**What is expected**
Write out all of the data again, swapping "center point" for "middle" and changing nothing else. Leave the pictures out.

Data from a pointing dataset:
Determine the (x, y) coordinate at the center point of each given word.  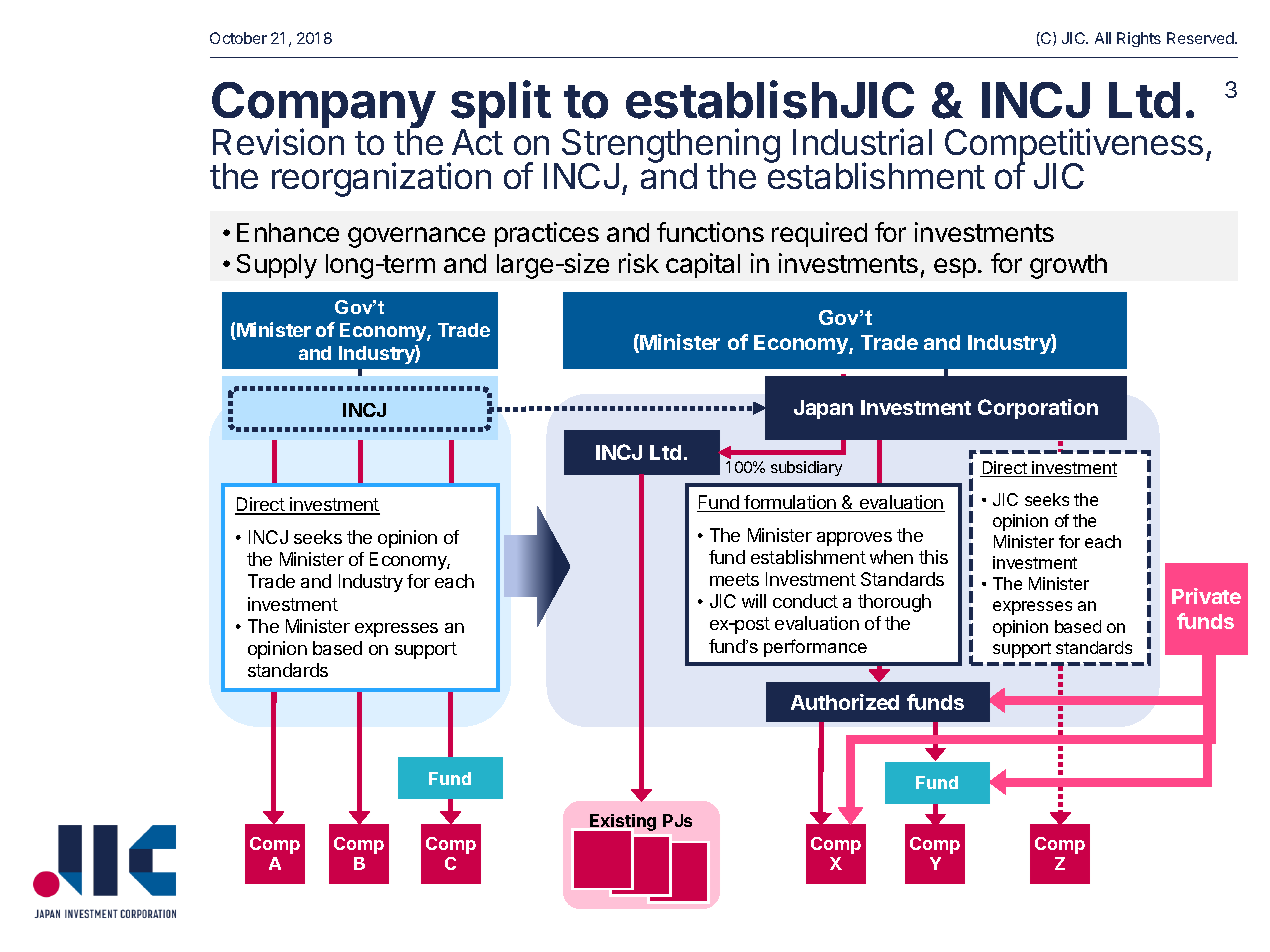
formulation (791, 503)
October (238, 38)
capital (703, 265)
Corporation (1038, 409)
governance (416, 237)
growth (1068, 266)
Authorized (845, 702)
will (754, 601)
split (501, 106)
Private (1206, 596)
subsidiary (806, 468)
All (1103, 38)
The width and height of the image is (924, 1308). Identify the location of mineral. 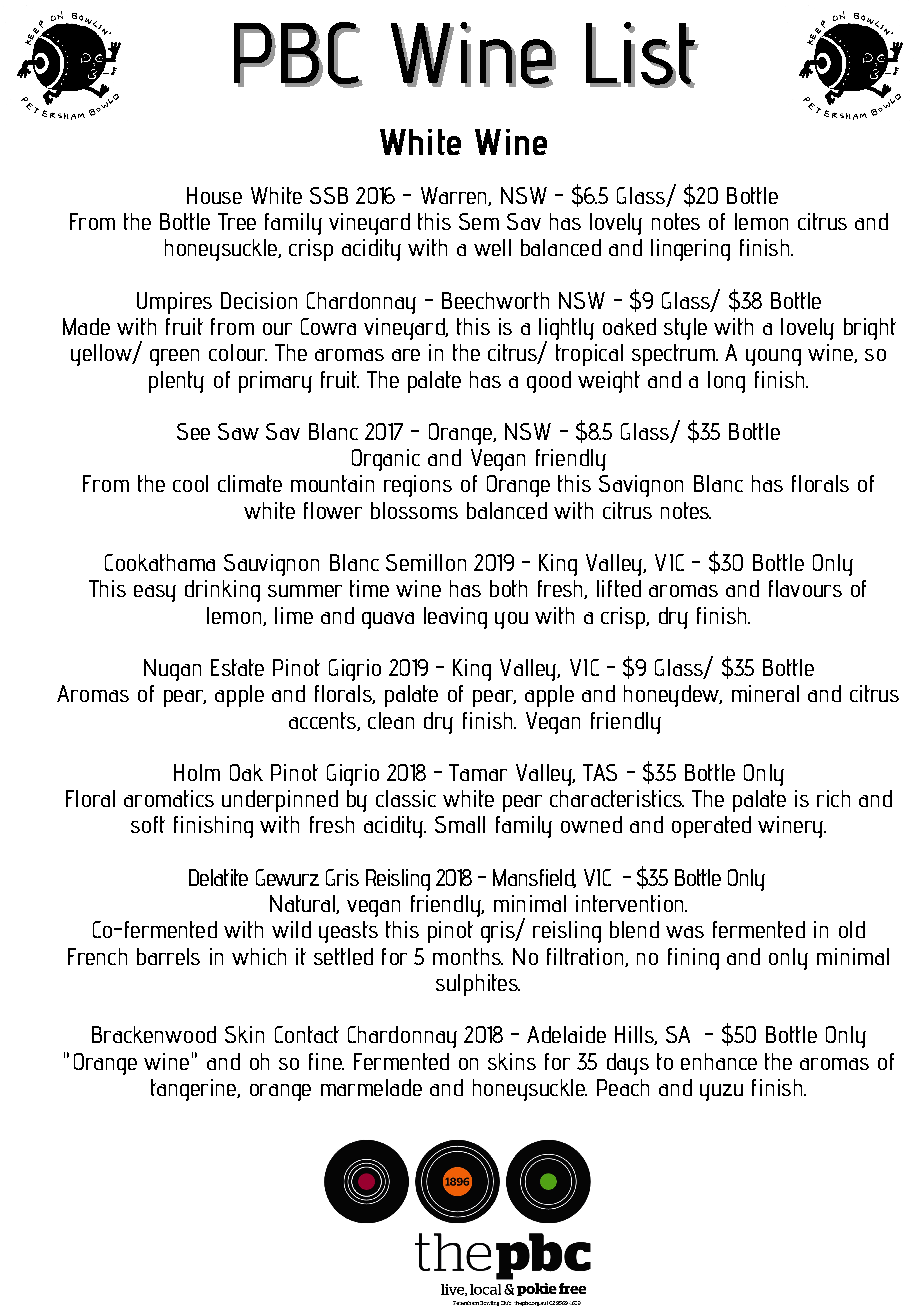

**Exercise solution**
Determine the (x, y) coordinate at the middle of each given word.  
formulation (791, 503)
October (238, 38)
capital (703, 265)
Corporation (1038, 409)
governance (416, 237)
growth (1068, 266)
Authorized (845, 702)
will (754, 601)
split (501, 106)
Private (1206, 596)
subsidiary (806, 468)
All (1103, 38)
The width and height of the image is (924, 1308). Identify the location of mineral. 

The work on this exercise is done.